Chi ha una certa età, ed una consolidata esperienza di lotta quotidiana, non se ne preoccupa troppo, continua a vivere, giorno dopo giorno, rassegnato ai
cambiamenti che è costretto a subire.

E’ però preoccupato per le nuove generazioni  che stanno crescendo in un clima di “libertà virtuale”, dove tutto è permesso e le regole
non vengono rispettate.

Già da piccolissimi hanno tutto e non imparano a desiderare o meritarsi nulla.
Tanto meno imparano a rispettare i genitori, i nonni, gli insegnanti…
e ad affrontaree e superare  le difficoltà.

Oggi è Natale tutto l’anno ma ognuno di noi vive al di sopra delle proprie possibilità.
Oggi, in quasi tutte le famiglie, c’è ancora uno stipendio, una pensione, un “reddito”, “una capacità di credito (di indebitamento)”, che
permettono alla maggior parte di soddisfare  i bisogni che ormai sono considerati “primari”: il telefonino, il Suv, il TV al plasma, il ristorante, i piatti pronti in gastronomia, le vacanze
esotiche…
il consumismo senfa alcun freno.
Tra qualche anno cosa succederà quando mancheranno queste forme di “sostentamento”?
Cosa faremo, se il mondo del lavoro non troverà un assestamento che possa dare una certa sicurezza ad un futuro più sereno?
Se non troveremo il modo di convivere “in libertà”, rispettando la libertà di chi ci è vicino?

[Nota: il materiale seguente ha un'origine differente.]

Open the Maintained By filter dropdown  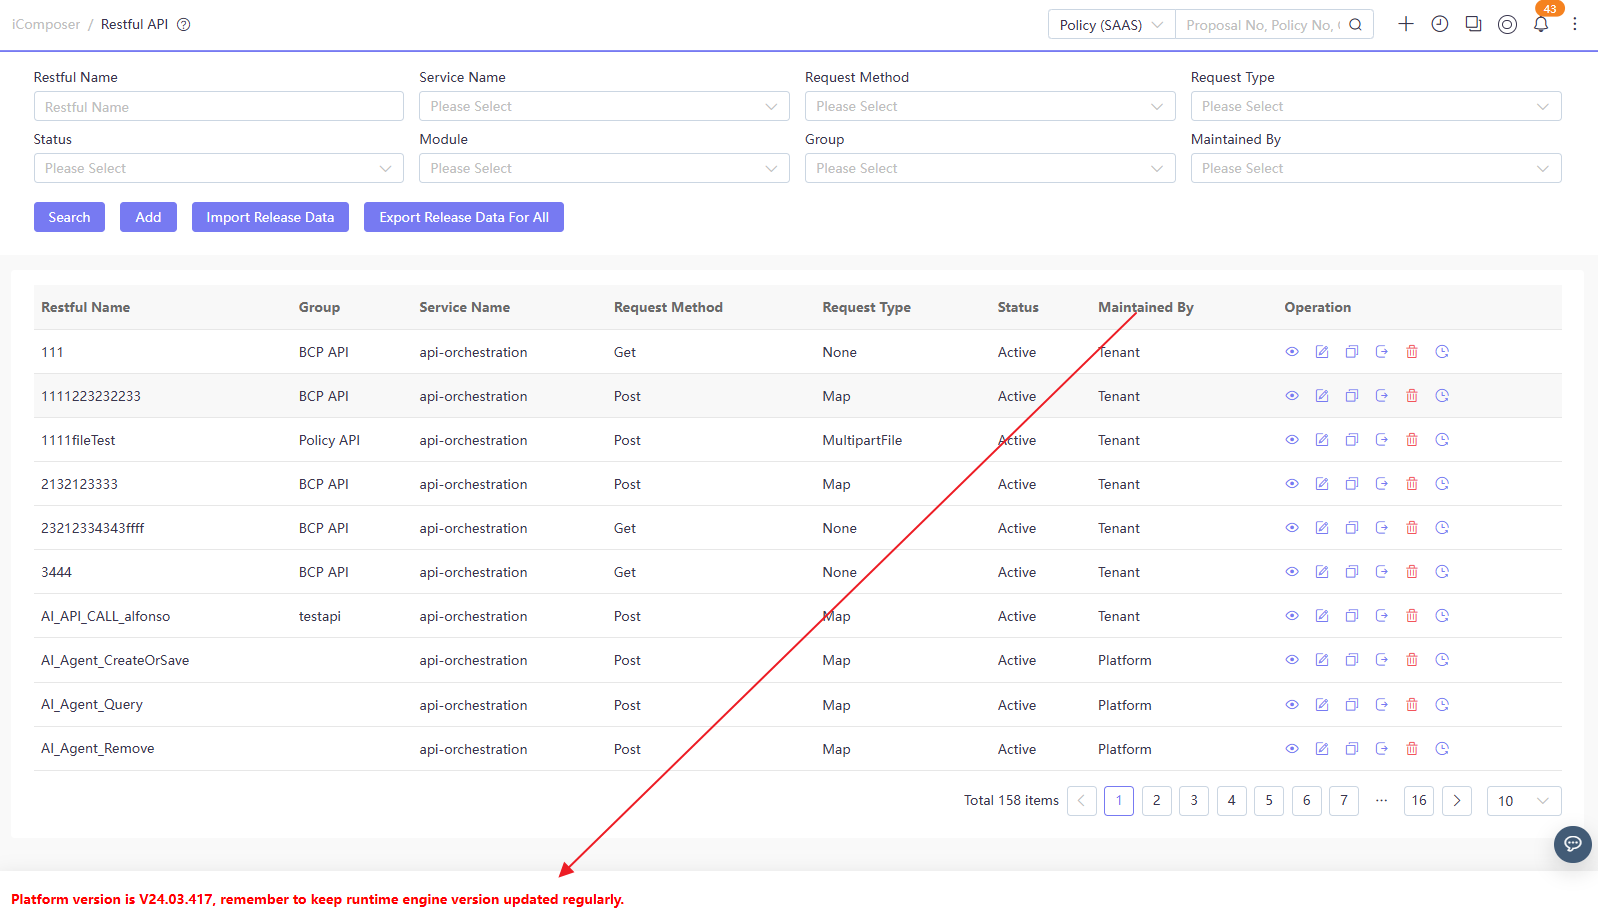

La speranza è quella che in ognuno di noi si faccia largo una consapevolezza di necessità a riscoprire il valore delle cose e dei
sentimenti.

Spero in un rinascimento dei valori dell’uomo che ponga in primo piano non solo i diritti dell’individuo ma anche i suoi doveri.
Solo così, dopo una giornata di lavoro ritroveremo il piacere di una cena a casa con i nostri cari.
Solo così, dopo un anno di lavoro, ritroveremo il gusto di un buon pranzo di Natale e potremo aspettare l’Anno Nuovo con ottimismo.

Buon Anno, Attilio,
Buon Anno a tutti gli uomini e le donne di buona volontà.
Buon Anno a tutti, ai Cristiani ed ai Musulmani (ma lasciateci il nostro Crocefisso).
Buon Anno ai governanti ed ai politici, con la speranza pensino un po’ a noi oltre che ai loro interessi.